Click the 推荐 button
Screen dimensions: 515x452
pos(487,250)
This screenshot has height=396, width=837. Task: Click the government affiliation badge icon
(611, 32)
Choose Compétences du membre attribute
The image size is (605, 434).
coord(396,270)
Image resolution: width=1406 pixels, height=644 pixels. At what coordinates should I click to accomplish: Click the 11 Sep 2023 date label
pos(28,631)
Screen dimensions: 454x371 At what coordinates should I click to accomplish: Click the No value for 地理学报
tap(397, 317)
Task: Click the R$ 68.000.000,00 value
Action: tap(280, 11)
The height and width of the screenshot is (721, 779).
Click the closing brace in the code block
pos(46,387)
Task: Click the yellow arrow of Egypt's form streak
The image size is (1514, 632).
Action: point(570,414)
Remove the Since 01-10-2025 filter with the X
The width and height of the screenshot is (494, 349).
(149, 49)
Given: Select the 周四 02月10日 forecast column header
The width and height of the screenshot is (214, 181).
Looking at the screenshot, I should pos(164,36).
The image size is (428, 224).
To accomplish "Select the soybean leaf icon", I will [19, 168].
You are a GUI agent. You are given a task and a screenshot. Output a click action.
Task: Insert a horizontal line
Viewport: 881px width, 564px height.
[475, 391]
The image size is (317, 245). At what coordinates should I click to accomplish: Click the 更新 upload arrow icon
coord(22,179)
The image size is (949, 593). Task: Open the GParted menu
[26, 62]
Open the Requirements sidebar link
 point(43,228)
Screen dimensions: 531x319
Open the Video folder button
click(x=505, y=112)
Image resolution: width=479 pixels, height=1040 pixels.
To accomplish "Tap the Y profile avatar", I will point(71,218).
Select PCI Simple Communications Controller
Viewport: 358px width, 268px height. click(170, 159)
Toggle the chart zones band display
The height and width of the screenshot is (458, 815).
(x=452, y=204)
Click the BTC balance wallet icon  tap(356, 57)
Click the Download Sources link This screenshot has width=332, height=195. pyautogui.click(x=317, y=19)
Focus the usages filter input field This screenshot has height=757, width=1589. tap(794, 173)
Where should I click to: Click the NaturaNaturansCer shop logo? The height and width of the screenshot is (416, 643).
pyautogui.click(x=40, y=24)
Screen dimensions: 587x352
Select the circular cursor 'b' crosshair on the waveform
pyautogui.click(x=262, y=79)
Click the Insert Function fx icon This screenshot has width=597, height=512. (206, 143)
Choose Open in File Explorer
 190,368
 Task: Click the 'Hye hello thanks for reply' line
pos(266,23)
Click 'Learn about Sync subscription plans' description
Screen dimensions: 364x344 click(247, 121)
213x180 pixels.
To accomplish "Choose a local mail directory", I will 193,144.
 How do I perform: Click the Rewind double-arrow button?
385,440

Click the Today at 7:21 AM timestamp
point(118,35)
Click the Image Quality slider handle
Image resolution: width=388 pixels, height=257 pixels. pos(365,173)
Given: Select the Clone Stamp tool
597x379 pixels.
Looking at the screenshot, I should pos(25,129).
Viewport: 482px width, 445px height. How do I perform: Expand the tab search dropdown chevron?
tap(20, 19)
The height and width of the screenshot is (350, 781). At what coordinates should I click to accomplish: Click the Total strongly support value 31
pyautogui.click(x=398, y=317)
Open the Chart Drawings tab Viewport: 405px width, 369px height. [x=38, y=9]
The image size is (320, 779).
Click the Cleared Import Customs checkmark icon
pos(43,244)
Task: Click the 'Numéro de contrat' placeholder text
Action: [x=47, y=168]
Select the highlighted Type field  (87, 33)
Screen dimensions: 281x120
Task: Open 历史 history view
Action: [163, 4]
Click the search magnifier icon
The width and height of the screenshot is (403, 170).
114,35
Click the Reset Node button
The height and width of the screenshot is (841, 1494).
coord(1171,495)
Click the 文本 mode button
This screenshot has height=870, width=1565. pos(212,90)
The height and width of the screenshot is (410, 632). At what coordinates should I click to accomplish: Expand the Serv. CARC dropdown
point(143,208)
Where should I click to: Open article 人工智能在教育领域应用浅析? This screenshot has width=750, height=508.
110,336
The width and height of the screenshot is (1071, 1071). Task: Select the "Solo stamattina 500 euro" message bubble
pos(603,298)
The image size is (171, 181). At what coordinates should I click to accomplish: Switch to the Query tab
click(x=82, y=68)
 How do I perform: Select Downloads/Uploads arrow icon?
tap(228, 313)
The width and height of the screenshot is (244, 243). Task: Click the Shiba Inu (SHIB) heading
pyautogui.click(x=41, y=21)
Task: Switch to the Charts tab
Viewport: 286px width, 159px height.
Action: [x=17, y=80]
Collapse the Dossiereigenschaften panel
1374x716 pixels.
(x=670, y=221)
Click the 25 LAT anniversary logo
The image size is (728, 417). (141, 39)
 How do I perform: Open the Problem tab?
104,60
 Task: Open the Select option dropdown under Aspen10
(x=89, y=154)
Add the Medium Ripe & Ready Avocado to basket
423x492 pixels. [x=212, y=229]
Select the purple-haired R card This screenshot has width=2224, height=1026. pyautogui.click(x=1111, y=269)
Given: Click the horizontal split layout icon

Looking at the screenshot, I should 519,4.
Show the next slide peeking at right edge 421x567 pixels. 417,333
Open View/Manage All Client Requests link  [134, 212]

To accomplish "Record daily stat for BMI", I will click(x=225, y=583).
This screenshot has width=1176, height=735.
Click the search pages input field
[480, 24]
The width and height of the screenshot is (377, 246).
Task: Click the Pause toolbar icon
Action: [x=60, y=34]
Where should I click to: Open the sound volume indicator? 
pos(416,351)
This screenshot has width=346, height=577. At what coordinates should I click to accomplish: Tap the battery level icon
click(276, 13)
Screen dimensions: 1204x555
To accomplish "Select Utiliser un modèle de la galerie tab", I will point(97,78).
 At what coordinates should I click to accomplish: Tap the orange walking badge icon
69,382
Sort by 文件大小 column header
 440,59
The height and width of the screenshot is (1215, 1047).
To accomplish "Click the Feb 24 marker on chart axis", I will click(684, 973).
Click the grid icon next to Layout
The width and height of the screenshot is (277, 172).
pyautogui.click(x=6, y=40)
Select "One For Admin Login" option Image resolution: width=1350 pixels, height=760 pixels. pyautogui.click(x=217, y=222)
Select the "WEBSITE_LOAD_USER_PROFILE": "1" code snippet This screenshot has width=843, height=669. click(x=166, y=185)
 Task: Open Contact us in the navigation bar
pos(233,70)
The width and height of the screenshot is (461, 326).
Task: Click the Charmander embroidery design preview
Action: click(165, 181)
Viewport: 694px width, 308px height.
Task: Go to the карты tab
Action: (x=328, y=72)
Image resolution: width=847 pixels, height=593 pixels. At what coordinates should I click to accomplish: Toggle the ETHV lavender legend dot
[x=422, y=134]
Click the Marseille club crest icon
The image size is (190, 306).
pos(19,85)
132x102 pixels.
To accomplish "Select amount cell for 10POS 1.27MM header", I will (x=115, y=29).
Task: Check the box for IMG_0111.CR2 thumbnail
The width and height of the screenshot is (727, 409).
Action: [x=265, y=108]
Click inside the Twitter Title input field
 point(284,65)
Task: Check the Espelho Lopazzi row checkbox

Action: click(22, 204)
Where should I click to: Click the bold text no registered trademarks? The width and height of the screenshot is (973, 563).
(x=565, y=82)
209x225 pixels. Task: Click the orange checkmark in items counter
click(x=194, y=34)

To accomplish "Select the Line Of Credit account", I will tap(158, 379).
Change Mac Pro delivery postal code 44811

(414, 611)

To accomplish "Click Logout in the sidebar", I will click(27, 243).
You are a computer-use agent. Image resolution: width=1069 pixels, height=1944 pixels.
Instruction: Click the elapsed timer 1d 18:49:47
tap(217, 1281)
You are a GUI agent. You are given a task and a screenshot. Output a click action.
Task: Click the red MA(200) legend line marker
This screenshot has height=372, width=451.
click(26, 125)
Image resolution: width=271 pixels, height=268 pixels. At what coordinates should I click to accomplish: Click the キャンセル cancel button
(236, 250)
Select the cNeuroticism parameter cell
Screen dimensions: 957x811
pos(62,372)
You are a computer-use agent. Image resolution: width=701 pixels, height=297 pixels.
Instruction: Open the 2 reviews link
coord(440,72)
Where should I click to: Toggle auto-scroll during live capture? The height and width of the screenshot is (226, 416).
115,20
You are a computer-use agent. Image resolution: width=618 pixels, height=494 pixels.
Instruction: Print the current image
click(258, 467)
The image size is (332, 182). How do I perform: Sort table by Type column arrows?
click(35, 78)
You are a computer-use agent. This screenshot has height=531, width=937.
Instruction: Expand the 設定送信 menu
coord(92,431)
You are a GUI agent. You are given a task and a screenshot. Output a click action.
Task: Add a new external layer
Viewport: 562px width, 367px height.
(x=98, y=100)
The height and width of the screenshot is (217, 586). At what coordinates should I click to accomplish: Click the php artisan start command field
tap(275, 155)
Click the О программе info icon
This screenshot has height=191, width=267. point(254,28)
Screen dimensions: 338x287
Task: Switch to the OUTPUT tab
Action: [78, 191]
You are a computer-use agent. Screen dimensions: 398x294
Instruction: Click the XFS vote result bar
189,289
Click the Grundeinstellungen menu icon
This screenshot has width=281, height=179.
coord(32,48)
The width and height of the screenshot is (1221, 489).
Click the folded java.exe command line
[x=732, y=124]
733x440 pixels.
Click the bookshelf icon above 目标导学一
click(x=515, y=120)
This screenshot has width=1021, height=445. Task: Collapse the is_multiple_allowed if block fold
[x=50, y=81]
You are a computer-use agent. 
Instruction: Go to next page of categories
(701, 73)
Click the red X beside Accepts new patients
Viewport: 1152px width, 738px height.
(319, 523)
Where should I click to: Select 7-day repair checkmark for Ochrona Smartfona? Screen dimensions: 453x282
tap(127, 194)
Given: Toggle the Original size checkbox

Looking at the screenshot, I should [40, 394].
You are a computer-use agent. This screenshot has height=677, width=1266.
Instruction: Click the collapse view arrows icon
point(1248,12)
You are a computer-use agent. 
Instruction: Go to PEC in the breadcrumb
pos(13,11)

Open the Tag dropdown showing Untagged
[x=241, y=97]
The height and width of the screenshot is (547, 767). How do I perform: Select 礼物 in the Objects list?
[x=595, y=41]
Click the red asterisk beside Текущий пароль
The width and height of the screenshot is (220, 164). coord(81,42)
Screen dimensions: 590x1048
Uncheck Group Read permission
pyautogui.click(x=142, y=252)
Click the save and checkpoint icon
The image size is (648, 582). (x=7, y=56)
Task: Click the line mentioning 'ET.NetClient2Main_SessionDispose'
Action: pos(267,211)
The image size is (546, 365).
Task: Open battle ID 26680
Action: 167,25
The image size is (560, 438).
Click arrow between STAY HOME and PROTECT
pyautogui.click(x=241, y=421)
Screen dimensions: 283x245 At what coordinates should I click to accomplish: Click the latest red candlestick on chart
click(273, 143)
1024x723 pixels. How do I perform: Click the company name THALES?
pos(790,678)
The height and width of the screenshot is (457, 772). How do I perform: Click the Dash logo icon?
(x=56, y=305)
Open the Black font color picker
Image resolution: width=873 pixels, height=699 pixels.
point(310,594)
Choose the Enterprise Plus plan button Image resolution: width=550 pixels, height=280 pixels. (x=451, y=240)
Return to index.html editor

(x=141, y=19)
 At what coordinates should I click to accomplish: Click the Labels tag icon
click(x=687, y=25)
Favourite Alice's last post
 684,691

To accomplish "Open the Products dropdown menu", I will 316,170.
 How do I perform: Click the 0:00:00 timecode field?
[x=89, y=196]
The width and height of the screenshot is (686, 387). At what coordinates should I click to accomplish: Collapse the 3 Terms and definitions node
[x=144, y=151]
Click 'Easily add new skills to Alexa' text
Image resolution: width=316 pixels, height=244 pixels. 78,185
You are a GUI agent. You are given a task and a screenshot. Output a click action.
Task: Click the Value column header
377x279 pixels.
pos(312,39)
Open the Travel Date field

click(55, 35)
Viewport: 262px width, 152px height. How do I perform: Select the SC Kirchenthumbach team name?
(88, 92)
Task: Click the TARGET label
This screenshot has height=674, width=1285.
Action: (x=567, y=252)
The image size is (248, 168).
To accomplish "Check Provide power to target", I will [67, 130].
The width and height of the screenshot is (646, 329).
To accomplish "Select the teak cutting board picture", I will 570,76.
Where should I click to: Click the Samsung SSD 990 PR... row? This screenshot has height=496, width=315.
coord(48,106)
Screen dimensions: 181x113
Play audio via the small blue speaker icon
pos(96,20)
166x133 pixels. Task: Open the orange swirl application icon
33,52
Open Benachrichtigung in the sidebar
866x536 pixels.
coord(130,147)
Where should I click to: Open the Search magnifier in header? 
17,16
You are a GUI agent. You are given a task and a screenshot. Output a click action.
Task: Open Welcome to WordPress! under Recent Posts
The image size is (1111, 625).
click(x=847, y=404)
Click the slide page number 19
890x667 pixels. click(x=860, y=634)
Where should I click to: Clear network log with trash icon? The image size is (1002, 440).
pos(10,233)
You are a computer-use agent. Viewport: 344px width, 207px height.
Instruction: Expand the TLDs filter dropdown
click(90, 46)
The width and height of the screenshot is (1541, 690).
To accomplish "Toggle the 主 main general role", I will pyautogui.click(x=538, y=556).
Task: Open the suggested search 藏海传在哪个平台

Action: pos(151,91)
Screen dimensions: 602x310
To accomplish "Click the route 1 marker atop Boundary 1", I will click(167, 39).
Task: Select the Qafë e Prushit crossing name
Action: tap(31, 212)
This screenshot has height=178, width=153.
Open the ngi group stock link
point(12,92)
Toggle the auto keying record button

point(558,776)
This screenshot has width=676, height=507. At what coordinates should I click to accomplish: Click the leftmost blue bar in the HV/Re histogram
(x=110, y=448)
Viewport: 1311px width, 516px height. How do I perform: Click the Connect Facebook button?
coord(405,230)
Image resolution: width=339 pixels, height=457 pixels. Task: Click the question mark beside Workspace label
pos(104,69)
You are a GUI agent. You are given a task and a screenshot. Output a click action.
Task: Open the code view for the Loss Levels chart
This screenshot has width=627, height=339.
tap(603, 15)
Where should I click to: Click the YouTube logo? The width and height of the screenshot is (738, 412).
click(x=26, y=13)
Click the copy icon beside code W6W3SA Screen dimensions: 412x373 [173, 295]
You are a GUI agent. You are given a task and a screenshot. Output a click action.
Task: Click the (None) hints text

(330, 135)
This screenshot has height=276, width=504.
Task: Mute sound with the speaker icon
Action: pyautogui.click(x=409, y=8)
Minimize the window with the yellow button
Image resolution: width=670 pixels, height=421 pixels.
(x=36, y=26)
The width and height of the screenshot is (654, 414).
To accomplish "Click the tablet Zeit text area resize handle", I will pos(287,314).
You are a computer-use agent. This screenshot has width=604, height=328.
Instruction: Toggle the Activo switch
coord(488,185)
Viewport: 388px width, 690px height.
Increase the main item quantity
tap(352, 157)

* **Task instructions**
Extract from the listing above the lines between the line containing "The width and height of the screenshot is (686, 387)." and the line containing "The width and height of the screenshot is (646, 329).", keeping both of those lines. Output nothing else.

* **Response area**
The width and height of the screenshot is (686, 387). At what coordinates should I click to accomplish: Collapse the 3 Terms and definitions node
[x=144, y=151]
Click 'Easily add new skills to Alexa' text
Image resolution: width=316 pixels, height=244 pixels. 78,185
You are a GUI agent. You are given a task and a screenshot. Output a click action.
Task: Click the Value column header
377x279 pixels.
pos(312,39)
Open the Travel Date field

click(55, 35)
Viewport: 262px width, 152px height. How do I perform: Select the SC Kirchenthumbach team name?
(88, 92)
Task: Click the TARGET label
This screenshot has height=674, width=1285.
Action: (x=567, y=252)
The image size is (248, 168).
To accomplish "Check Provide power to target", I will [67, 130].
The width and height of the screenshot is (646, 329).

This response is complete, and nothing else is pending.